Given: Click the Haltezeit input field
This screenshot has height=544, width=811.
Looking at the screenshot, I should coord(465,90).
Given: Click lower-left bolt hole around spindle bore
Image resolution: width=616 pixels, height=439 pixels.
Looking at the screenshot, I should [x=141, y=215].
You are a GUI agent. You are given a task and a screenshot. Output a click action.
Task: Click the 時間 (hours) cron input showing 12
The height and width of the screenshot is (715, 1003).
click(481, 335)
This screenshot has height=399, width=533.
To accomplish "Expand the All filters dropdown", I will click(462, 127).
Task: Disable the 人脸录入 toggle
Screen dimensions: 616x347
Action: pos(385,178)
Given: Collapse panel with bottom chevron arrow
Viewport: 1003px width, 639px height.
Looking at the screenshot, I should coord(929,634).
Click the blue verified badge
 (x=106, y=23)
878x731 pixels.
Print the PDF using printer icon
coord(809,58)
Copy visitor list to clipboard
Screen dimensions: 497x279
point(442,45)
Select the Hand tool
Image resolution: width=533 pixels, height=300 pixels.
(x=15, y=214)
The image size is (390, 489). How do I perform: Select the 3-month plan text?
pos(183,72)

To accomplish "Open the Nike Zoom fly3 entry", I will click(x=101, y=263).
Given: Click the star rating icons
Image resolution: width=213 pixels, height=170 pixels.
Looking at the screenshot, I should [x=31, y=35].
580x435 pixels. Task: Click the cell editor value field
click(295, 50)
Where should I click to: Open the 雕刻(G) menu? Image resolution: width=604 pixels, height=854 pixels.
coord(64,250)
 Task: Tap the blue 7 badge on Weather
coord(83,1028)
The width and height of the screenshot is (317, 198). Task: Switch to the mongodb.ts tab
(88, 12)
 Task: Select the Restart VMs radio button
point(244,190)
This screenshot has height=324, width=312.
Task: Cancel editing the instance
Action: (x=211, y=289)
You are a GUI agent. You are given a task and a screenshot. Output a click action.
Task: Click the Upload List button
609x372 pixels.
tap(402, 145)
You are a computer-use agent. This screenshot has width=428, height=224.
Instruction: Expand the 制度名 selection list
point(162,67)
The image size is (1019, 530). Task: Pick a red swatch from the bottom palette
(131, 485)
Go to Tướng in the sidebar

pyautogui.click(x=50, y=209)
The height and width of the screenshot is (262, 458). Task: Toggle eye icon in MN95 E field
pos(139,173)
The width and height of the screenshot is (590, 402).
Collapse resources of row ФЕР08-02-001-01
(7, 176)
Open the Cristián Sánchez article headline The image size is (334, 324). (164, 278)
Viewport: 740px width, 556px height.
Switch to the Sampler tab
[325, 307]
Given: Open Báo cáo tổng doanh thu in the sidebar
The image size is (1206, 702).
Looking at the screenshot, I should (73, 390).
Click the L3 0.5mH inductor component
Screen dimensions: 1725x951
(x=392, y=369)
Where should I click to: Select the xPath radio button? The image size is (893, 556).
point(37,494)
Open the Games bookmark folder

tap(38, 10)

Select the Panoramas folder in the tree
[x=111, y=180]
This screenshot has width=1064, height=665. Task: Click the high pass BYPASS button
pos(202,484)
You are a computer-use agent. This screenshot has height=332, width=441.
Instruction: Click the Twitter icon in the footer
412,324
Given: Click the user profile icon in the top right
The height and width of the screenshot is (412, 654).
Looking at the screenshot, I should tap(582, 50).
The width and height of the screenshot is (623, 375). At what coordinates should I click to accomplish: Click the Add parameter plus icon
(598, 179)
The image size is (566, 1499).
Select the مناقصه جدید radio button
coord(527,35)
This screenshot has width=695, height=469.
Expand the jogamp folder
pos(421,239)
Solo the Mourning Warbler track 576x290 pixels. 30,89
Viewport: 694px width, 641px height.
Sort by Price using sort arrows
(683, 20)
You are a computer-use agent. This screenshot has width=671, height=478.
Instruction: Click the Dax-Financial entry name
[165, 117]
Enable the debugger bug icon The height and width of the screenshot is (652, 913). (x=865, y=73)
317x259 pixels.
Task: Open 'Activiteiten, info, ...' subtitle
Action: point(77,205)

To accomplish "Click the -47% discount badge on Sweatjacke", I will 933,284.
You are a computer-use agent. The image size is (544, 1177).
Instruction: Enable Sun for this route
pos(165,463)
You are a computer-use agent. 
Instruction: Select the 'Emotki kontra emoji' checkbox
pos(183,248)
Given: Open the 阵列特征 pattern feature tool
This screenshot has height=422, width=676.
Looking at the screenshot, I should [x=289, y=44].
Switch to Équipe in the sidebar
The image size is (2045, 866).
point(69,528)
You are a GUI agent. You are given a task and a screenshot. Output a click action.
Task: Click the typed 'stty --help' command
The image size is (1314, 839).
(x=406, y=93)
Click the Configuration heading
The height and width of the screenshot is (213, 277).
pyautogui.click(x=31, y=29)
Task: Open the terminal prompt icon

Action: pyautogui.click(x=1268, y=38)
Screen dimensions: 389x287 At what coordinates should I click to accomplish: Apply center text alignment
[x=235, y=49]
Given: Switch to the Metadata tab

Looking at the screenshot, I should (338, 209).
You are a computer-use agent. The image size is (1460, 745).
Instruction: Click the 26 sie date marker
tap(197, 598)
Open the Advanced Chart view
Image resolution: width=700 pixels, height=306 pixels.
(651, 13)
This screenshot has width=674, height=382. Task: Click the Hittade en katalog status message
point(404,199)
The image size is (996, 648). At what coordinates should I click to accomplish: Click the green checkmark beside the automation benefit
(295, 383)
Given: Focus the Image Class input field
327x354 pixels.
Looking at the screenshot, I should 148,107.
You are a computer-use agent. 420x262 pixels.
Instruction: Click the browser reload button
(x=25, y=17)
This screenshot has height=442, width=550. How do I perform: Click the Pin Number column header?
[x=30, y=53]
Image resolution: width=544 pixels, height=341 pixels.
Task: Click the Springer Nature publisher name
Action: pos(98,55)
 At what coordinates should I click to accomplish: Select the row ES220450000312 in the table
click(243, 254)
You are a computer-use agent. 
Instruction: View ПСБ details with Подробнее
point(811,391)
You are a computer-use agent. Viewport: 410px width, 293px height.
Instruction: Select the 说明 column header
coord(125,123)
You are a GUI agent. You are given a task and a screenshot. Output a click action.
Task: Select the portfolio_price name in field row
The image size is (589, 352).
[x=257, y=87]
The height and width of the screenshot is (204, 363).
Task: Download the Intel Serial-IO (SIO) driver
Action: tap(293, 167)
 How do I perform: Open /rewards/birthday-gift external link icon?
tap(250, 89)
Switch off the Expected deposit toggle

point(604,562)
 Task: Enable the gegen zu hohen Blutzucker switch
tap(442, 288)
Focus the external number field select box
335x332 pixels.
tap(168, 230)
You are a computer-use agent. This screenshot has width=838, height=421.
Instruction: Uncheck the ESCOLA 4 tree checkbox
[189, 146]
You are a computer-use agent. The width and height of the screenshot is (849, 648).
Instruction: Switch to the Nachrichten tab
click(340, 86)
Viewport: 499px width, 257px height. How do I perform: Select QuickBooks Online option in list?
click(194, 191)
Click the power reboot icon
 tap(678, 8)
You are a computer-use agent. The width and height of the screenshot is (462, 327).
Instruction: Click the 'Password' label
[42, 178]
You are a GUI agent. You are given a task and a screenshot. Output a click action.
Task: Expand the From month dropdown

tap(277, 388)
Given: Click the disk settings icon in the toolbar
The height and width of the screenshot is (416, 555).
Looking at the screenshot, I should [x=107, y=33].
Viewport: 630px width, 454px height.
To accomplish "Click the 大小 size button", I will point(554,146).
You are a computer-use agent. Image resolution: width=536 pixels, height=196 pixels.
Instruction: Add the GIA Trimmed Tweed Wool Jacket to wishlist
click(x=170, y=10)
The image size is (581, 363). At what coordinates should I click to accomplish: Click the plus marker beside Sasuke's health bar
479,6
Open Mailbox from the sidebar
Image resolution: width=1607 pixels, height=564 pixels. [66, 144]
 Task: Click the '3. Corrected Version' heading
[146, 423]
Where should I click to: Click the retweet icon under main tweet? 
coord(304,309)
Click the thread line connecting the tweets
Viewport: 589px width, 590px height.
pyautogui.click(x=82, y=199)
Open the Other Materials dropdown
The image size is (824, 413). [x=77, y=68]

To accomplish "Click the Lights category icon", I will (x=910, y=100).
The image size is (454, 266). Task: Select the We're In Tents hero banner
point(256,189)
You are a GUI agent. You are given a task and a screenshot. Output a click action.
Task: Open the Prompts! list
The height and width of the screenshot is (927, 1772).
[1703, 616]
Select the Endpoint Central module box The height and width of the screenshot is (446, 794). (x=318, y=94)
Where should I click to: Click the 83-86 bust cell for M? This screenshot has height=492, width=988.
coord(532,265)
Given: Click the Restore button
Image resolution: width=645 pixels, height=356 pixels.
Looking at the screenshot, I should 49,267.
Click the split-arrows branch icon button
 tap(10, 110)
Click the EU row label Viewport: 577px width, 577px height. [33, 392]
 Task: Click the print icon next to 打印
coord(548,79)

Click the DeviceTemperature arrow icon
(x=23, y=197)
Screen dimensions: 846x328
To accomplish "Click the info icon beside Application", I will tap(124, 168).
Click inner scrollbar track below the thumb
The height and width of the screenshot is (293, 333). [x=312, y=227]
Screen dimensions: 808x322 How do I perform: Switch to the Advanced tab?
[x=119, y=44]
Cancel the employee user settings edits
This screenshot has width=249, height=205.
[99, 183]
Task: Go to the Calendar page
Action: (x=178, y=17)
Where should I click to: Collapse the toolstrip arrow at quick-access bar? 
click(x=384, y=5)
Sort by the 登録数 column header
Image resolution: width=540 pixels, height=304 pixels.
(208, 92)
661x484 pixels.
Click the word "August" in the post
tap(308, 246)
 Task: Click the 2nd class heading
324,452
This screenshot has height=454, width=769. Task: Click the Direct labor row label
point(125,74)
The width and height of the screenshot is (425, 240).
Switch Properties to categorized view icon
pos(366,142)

● ● ● ● ● ● ●

*TASK TO CARRY OUT*. Out of the material above, output word for word the line with "The height and width of the screenshot is (416, 555).", the line with "Given: Click the Restore button", and all lines between them, with nothing else.

*YOUR SOLUTION*.
The height and width of the screenshot is (416, 555).
Looking at the screenshot, I should [x=107, y=33].
Viewport: 630px width, 454px height.
To accomplish "Click the 大小 size button", I will point(554,146).
You are a computer-use agent. Image resolution: width=536 pixels, height=196 pixels.
Instruction: Add the GIA Trimmed Tweed Wool Jacket to wishlist
click(x=170, y=10)
The image size is (581, 363). At what coordinates should I click to accomplish: Click the plus marker beside Sasuke's health bar
479,6
Open Mailbox from the sidebar
Image resolution: width=1607 pixels, height=564 pixels. [66, 144]
 Task: Click the '3. Corrected Version' heading
[146, 423]
Where should I click to: Click the retweet icon under main tweet? 
coord(304,309)
Click the thread line connecting the tweets
Viewport: 589px width, 590px height.
pyautogui.click(x=82, y=199)
Open the Other Materials dropdown
The image size is (824, 413). [x=77, y=68]

To accomplish "Click the Lights category icon", I will (x=910, y=100).
The image size is (454, 266). Task: Select the We're In Tents hero banner
point(256,189)
You are a GUI agent. You are given a task and a screenshot. Output a click action.
Task: Open the Prompts! list
The height and width of the screenshot is (927, 1772).
[1703, 616]
Select the Endpoint Central module box The height and width of the screenshot is (446, 794). (x=318, y=94)
Where should I click to: Click the 83-86 bust cell for M? This screenshot has height=492, width=988.
coord(532,265)
Given: Click the Restore button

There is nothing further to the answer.